La competenza esterna della Comunità nel settore della politica commerciale comune ha carattere esclusivo.

11 novembre 1975

Parere della Corte 1/75.

“2. Sulla esclusività della competenza della Comunità

[…] l’oggetto della norma, e quindi anche dell’accordo, rientra nei provvedimenti della politica commerciale comune cui aspira l’art. 113 del trattato.

Tale politica e concepita da detto articolo nella prospettiva del funzionamento del mercato comune, per la salvaguardia dell’interesse globale della Comunità, entro i cui limiti devono conciliarsi gli interessi dei rispettivi Stati membri.

Tale concezione e palesemente incompatibile con la liberta che gli Stati membri potrebbero riservarsi, invocando una competenza parallela, onde perseguire autonomamente i propri interessi nei rapporti esterni, atteggiamento che potrebbe compromettere il perseguimento delle finalità collettive della Comunità.
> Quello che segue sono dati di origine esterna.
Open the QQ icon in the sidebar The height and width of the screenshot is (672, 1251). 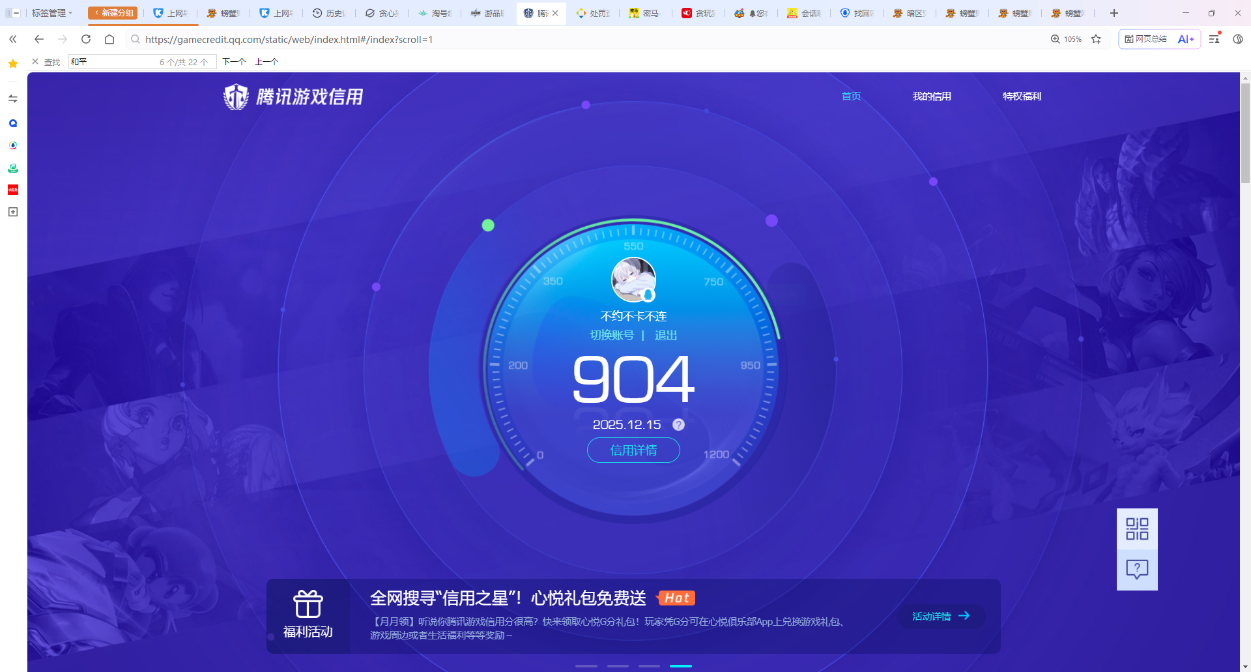pyautogui.click(x=12, y=123)
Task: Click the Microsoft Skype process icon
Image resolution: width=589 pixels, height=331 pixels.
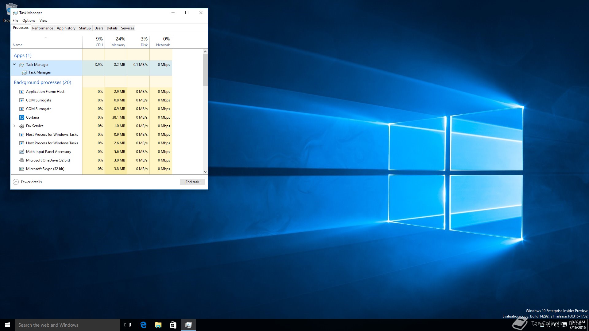Action: click(22, 169)
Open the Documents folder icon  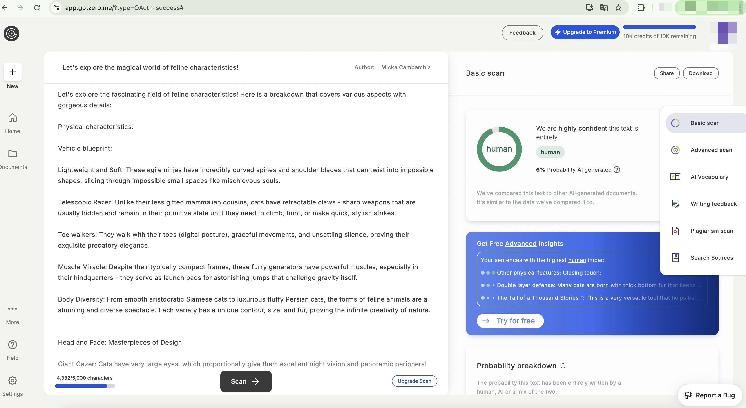[12, 154]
L’iniziativa singola degli Stati membri potrebbe provocare disparita nelle condizioni dei crediti all’esportazione, tali da turbare la concorrenza tra le imprese dei vari Stati membri che operano sui mercati esterni. tali distorsioni possono eliminarsi solo allineando rigorosamente le condizioni dei crediti concessi alle imprese della Comunità, indipendentemente dalla loro nazionalità.

È dunque inammissibile che in un settore come quello disciplinato dall’accordo in questione, che fa parte della politica d’esportazione e, più generalmente, della politica commerciale comune, gli Stati membri conservino una competenza parallela a quella comunitaria, sia nell’ordinamento comunitario che in quello internazionale. Le disposizioni degli artt. 113 e 114 relative alle condizioni che, secondo il trattato, disciplinano la stipulazione dei trattati, in materia di politica commerciale, mettono in luce l’impossibilita di una coesistenza di competenze parallele dei singoli Stati membri.

Riconoscere tale competenza significherebbe ammettere che gli Stati membri possono assumere, nei rapporti con i paesi terzi, atteggiamenti divergenti dall’orientamento generale della Comunità, quindi ne resterebbe falsato il gioco istituzionale, ne risulterebbe scossa la buona fede nell’ambito della Comunità, che non sarebbe più in grado di assolvere il proprio compito che è soprattutto la tutela dell’interesse comune.”